TRECHO DE ORIGEM:
Ao longo da história, inúmeros cristãos dedicaram-se a contruir obras para aliviar o sofrimento dos que viviam na pobreza, defendê-los e promovê-los. Em 1891, particularmente provocada pela situação dos trabalhadores que viviam em situação de “miséria imerecida” devido aos efeitos da revolução industrial, a Igreja daria início a uma reflexão sistemática sobre a realidade social, com a Rerum Novarum, de Leão XIII. A preocupação com a pobreza esteve presente nos magistérios de Pio XI, Pio XII e João XXIII, bem como nos documentos do Concílio Vaticano II, em especial a Gaudium et Spes (1965), e a Populorum Progressio (1967), de São Paulo VI.

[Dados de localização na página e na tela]
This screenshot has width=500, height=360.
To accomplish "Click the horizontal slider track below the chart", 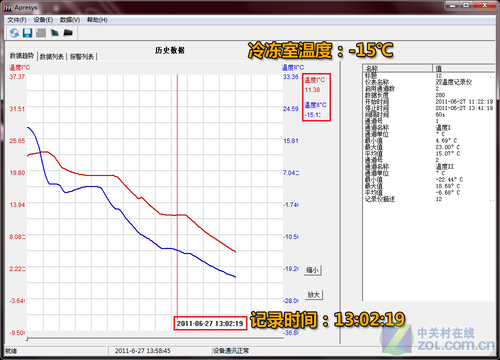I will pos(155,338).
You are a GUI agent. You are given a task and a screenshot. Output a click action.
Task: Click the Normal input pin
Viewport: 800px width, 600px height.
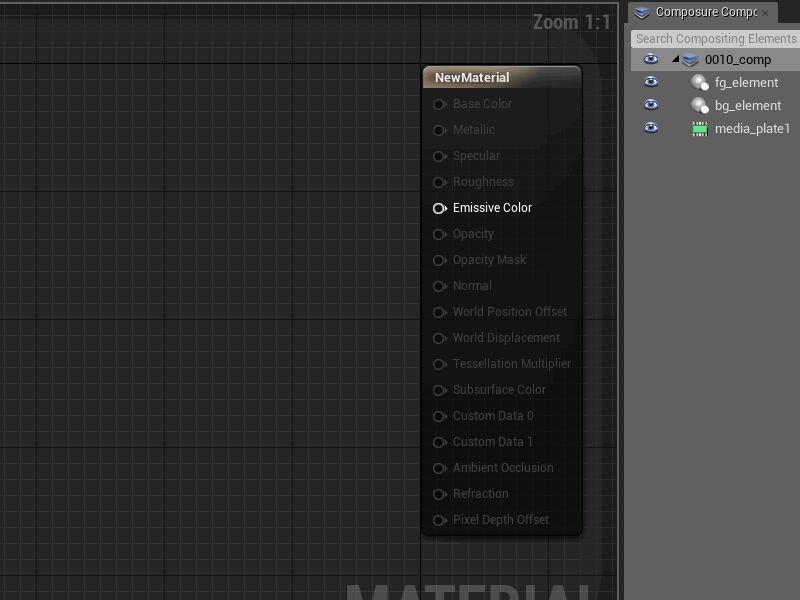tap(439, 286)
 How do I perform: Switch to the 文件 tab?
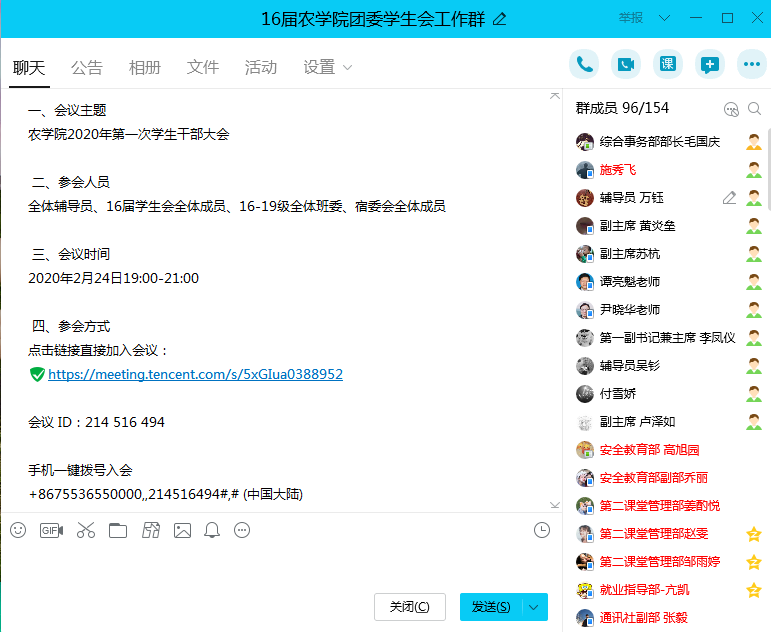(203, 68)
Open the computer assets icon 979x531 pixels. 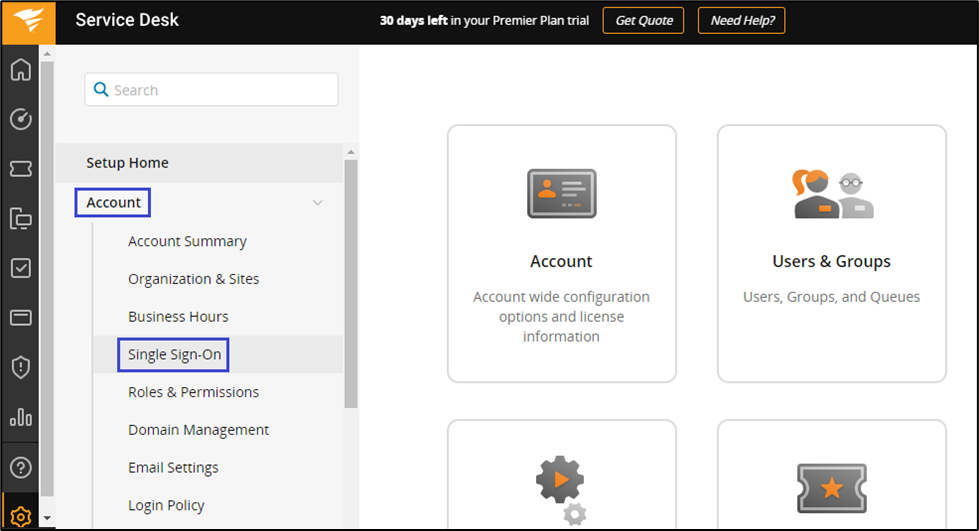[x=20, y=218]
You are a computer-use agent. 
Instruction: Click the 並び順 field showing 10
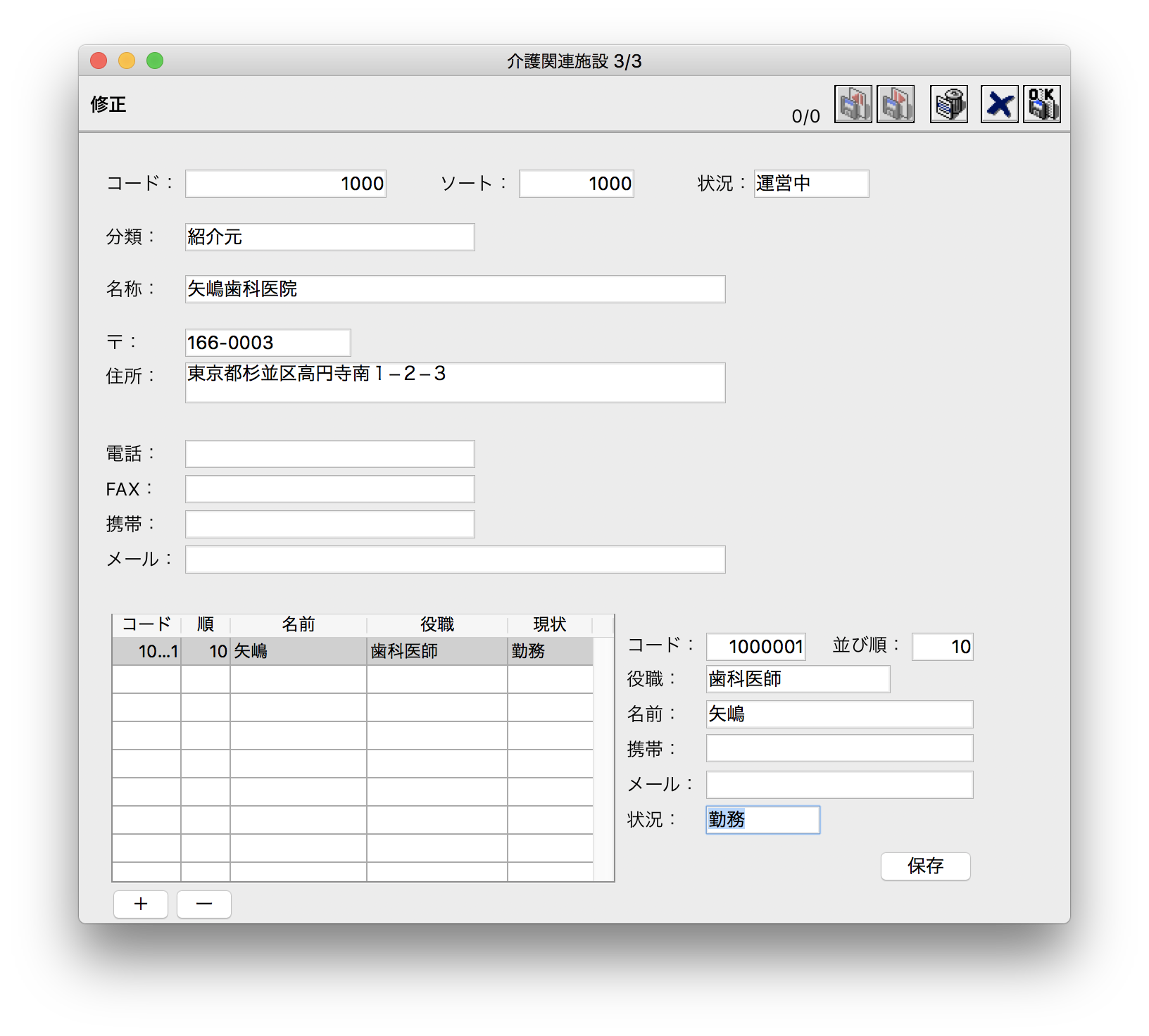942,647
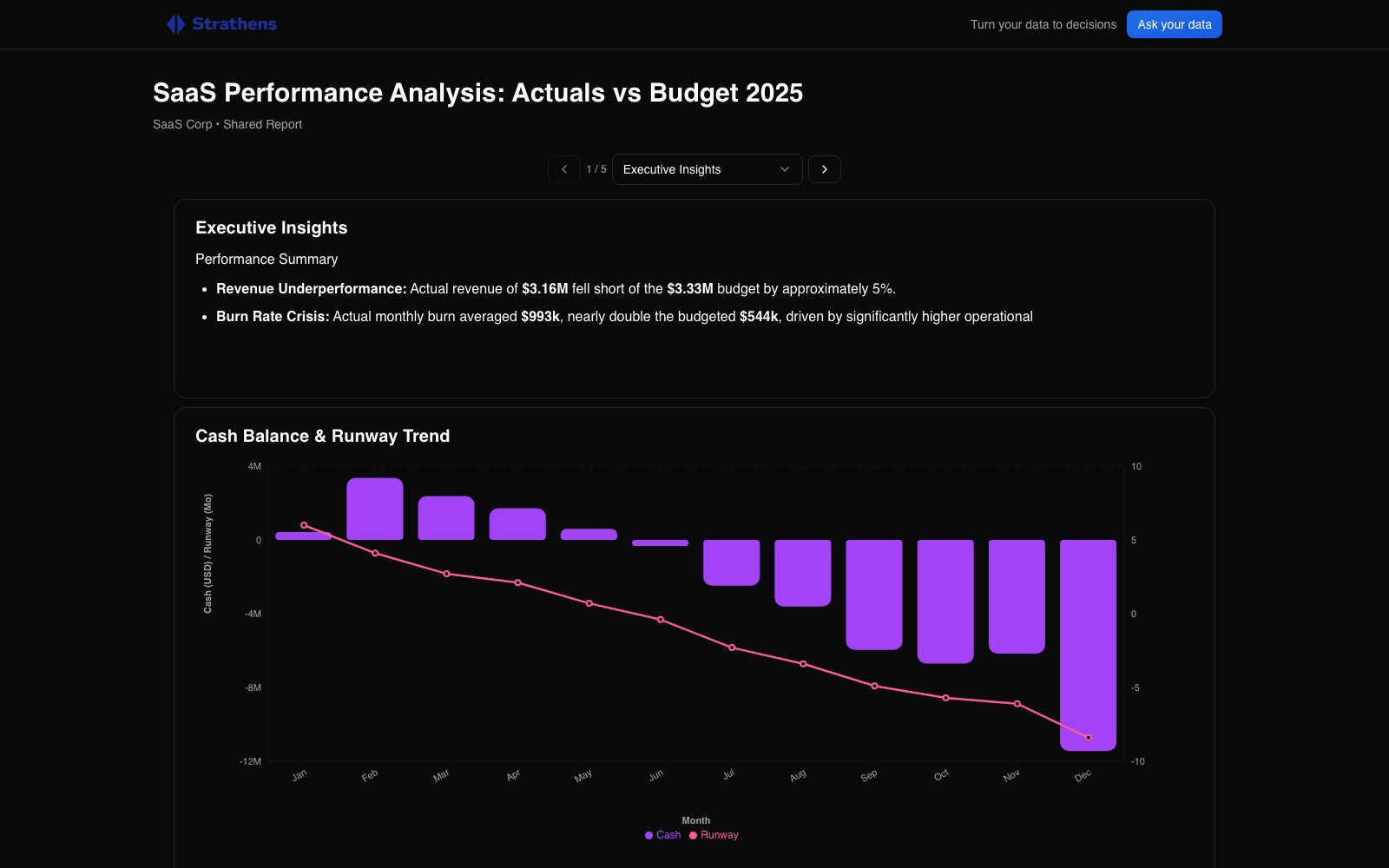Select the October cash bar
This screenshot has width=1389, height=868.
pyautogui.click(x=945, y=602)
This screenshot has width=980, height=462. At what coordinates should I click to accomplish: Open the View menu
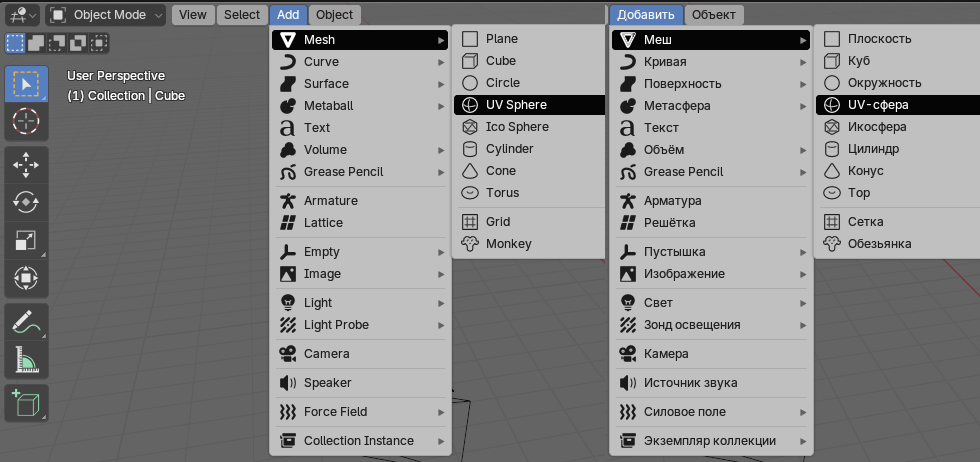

OBJETIVOS:
- 1) Nos registros, começando na linha que contém "You are a computer-use agent." e terminando no fim dos registros, ambas incluídas, substitua "Instruction" por "Task" e reproduza essas linhas com todo o resto inalterado. Deixe as imagens fora da resposta.
- 2) Por favor, dê continuidade ao texto sobre a preocupação da Igreja com a pobreza a partir da última frase apresentada.

RESPOSTAS ESCRITAS:
- 1)
You are a computer-use agent. 
Task: Click the 並び順 field showing 10
942,647
Select the October cash bar
This screenshot has width=1389, height=868.
pyautogui.click(x=945, y=602)
This screenshot has width=980, height=462. At what coordinates should I click to accomplish: Open the View menu

- 2)
São João Paulo II, em suas várias encíclicas sociais, aprofundou a compreensão dos sistemas econômicos e políticos, de tal forma que a Doutrina Social, sem ignorar a responsabilidade moral de cada pessoa, foi incorporando também a análise das consequências das “estruturas de pecado”, aquelas situações e contextos sociais injustos e que aviltam a dignidade da pessoa humana (Sollicitudo Rei Socialis, SRS 36-40; CDSI 119). Na Evangelium vitae (EV), obra maior da defesa da vida, ele escreveu: “Como não pensar na violência causada à vida de milhões de seres humanos, especialmente crianças, constrangidos à miséria, à subnutrição e à fome, por causa da iníqua distribuição das riquezas entre os povos e entre as classes sociais?” (EV 10).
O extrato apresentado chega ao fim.